1. Artificial neural networks (ANNs) are known for their powerful predictive power in the analysis of both linear and nonlinear relationships. They have been successfully applied to several fields including ecological modelling and predictive species’ distributions.
2. Here we present Simapse – Simulation Maps for Ecological Niche Modelling, a free and open-source application written in Python and available to the most common platforms. It uses ANNs with back-propagation to build spatially explicit distribution models from species data (presence/absence, presence-only and abundance).
3. The main features include the automatic production of replicates with different sub-sampling methods and total control of ANN structure and learning parameters.
4. Simapse uses common text formats as main input and output and provides assessment of variable importance and behaviour and measurement of model fitness.

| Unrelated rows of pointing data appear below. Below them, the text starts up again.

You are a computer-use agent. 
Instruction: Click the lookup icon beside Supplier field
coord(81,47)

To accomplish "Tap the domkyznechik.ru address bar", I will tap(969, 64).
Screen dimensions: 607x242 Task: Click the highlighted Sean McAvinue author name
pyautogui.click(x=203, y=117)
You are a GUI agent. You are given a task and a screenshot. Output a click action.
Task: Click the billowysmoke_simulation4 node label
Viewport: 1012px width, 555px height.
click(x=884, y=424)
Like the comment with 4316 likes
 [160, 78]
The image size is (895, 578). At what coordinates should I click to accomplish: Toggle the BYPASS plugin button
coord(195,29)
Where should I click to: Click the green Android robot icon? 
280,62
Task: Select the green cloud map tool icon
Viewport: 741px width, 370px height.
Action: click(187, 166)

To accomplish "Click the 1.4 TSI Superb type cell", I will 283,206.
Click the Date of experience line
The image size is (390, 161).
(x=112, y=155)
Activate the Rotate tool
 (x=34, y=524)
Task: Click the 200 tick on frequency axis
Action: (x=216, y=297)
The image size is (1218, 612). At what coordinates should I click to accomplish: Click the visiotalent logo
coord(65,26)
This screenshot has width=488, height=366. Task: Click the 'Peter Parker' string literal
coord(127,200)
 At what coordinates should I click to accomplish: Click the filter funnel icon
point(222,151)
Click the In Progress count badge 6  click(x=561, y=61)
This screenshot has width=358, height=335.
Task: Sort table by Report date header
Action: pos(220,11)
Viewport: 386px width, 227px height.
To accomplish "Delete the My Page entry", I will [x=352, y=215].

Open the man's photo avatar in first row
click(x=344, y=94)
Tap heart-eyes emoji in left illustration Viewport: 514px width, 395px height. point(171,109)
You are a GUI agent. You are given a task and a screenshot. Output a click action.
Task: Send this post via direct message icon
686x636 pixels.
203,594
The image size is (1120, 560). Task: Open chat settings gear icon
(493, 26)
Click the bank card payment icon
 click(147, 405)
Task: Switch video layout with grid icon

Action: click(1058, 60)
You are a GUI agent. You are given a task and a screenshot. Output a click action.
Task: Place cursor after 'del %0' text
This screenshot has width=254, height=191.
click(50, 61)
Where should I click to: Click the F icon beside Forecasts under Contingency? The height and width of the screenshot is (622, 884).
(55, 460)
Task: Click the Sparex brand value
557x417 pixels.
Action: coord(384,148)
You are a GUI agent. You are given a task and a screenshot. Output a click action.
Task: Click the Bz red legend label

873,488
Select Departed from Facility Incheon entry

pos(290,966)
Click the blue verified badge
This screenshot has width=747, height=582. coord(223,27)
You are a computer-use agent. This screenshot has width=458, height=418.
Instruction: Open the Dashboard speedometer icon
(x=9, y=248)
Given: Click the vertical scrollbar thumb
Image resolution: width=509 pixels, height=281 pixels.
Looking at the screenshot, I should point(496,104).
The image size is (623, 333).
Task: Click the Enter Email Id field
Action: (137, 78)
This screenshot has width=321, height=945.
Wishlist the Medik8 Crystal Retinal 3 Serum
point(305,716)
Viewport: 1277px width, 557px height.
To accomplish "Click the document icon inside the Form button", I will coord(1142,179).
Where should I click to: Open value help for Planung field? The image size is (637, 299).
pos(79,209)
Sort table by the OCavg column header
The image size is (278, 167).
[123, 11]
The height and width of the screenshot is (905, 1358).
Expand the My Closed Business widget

A common type of ANN is the feed-forward neural network with back-propagation learning (BPN; Lek & Guégan 1999). This network has a layered structure of neurons connecting the inputs to an output through one or several hidden layers (see supplementary material Fig. S1 for more details). The BPN has been used to model ecological systems owing to its efficient learning ability and to its simple nature that makes it easy to understand (Lek & Guégan 1999; Özesmi, Tan & Özesmi 2006a). The unit of the BPN is an artificial neuron with an activation function, usually linear or sigmoid. It squashes the sum of the products of all connecting weights and the respective neuron output in the previous layer to a value to be passed to the next layer of neurons by the connecting weights.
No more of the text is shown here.